MPA continues to maintain and update their content security best practices. A TPN assessment doesn't provide a “pass/fail” grade, certification, or rating. It provides an assessment of a facility’s security preparedness for conformance with the MPA content security best practices.

Azure and MPA

In February 2016, Microsoft Azure became the first hyper-scale, multi-tenant cloud services platform to successfully complete a formal assessment by independent MPA auditors, and comply with all three of the MPA content security best practices frameworks: Common, Application, and Cloud Security Guidelines.

The MPA assessment covers 48 security topics in the Common Guidelines and an additional six in the Application and Cloud Security Guidelines. These topics are built on industry-accepted security standards such as ISO/IEC 27001 and NIST SP 800-53, and are aligned to industry best practices, such as the Cloud Security Alliance (CSA) Cloud Controls Matrix (CCM).

The formal assessment of Azure compliance means that companies who do business with major studios can use Azure to help reduce the IT costs that are normally associated with the secure creation, management, storage, and distribution of content while complying with MPA requirements. Azure Media Services, Storage, Virtual Network, and more than 30 other services provide a content workflow engine in the cloud that you can use to build secure and scalable production processes while protecting media assets downstream.
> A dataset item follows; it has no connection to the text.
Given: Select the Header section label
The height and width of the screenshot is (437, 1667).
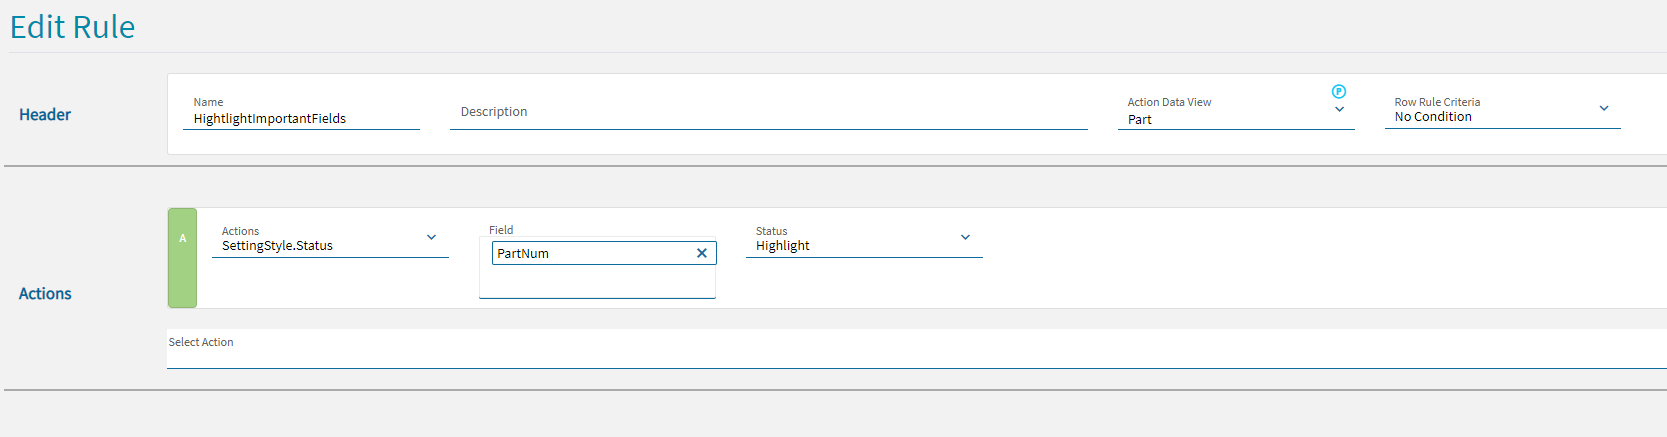Looking at the screenshot, I should (45, 115).
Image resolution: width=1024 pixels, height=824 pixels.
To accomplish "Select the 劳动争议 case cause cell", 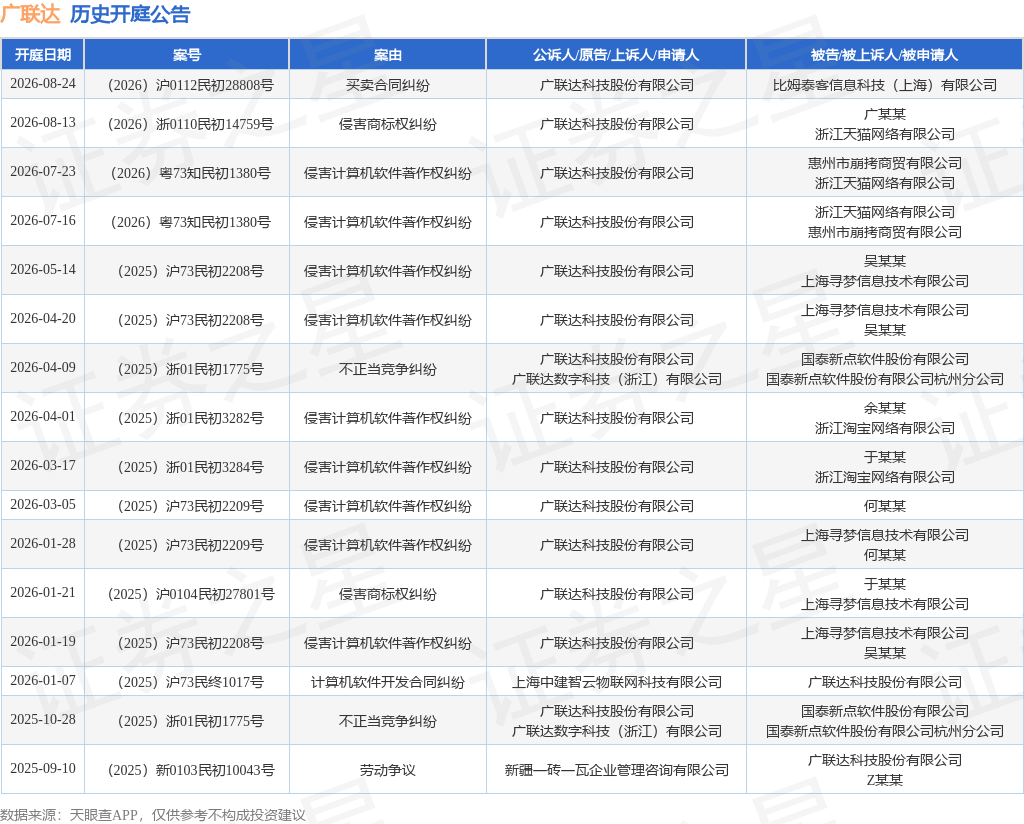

Azure has released guidance documentation to help you implement your solutions that meet MPA security best practices.

Guidance documents

For instructions on how to access audit reports and certificates, see Audit documentation. You can download the following guidance documents from the Service Trust Portal (STP) Media and Entertainment section:

Extra guidance documents are available:

Frequently asked questions

Why are the MPA best practices important?
Content security is critical for feature film development as there are multiple points along the workflow where digital assets could be compromised or stolen. Dailies, rough cuts, and visual effects are just some of the materials exposed during a normal production cycle, and the box office impact of a security breach on a blockbuster project can reach tens of millions of dollars.
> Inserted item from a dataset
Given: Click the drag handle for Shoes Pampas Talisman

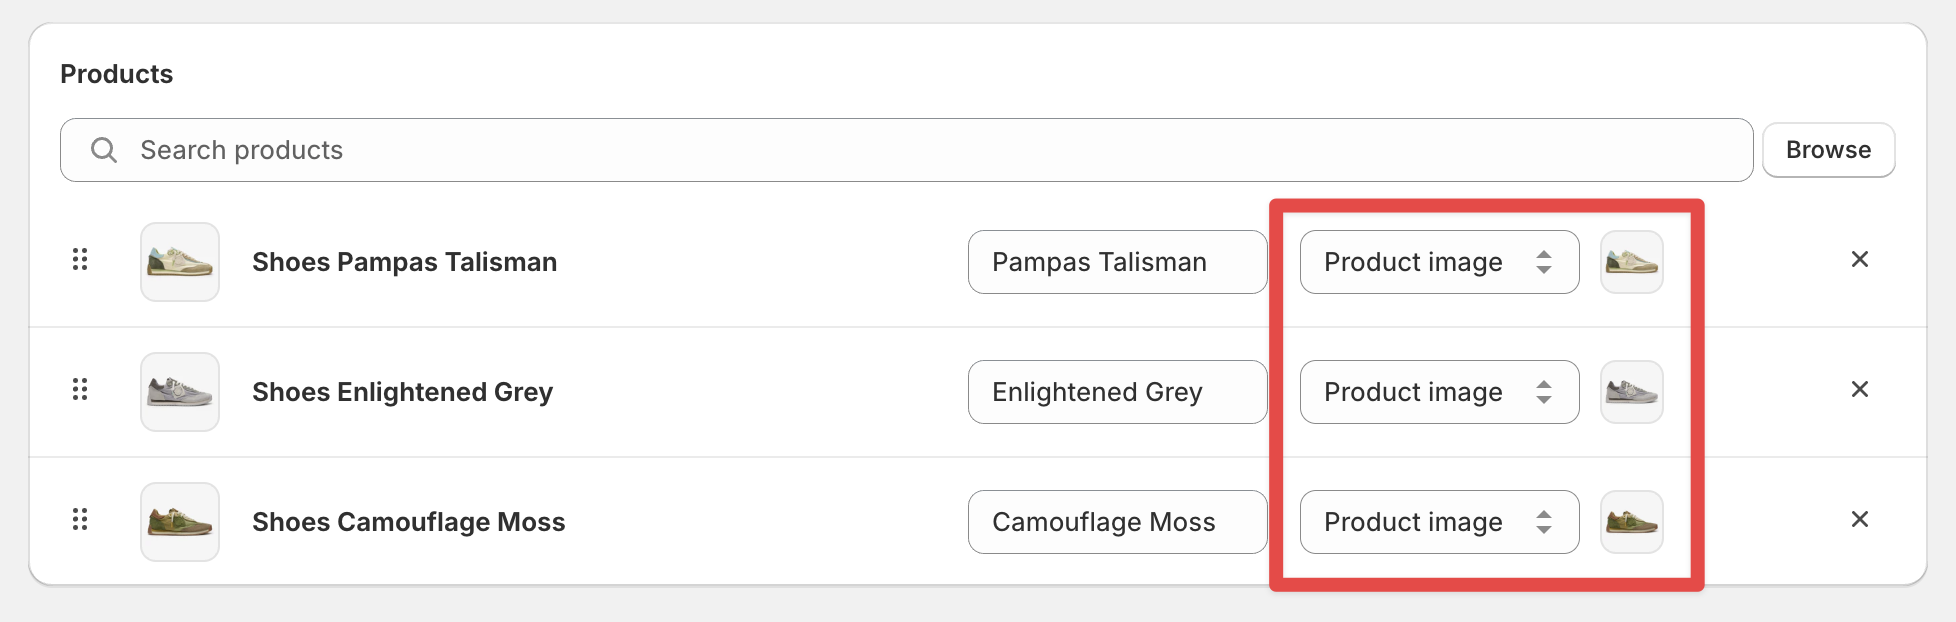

MPA guidelines provide major studio vendors and partners with a set of best practices for creating, processing, storing, and distributing digital assets. Cloud service platforms such as Azure can provide an extra layer of assurance that content uploaded to the cloud will be managed in accordance with established industry requirements for encryption, authentication, access control, resiliency, and others.

Does my organization still need to undergo a TPN assessment, or can we rely on Azure MPA assessments?
Production facilities, visual effects houses, and other service partners should work with their executive producers and directors to understand the new security requirements, including the annual TPN assessment. You can hire a qualified TPN assessor and then manage your assessment process using the secure online platform. The TPN assessment doesn't provide a “pass/fail” grade, certification, or rating. It provides an assessment of a facility’s security preparedness for conformance with the MPA content security best practices. If an assessment indicates non-conformance with a security best practices control, you can validate remediation via a follow-up assessment or furnish your own evidence of remediation to TPN.

Compliance with MPA content protection best practices is voluntary – MPA doesn't provide an accreditation program. Best practices outline security expectations and provide a framework for assessing facility's ability to protect content. Microsoft elected to carry out an independent MPA assessment so that you can be confident in the content security and protection capabilities of Azure. However, Microsoft doesn't inspect, approve, or manage your applications deployed on Azure. You're wholly responsible for ensuring your own compliance with all applicable laws and regulations.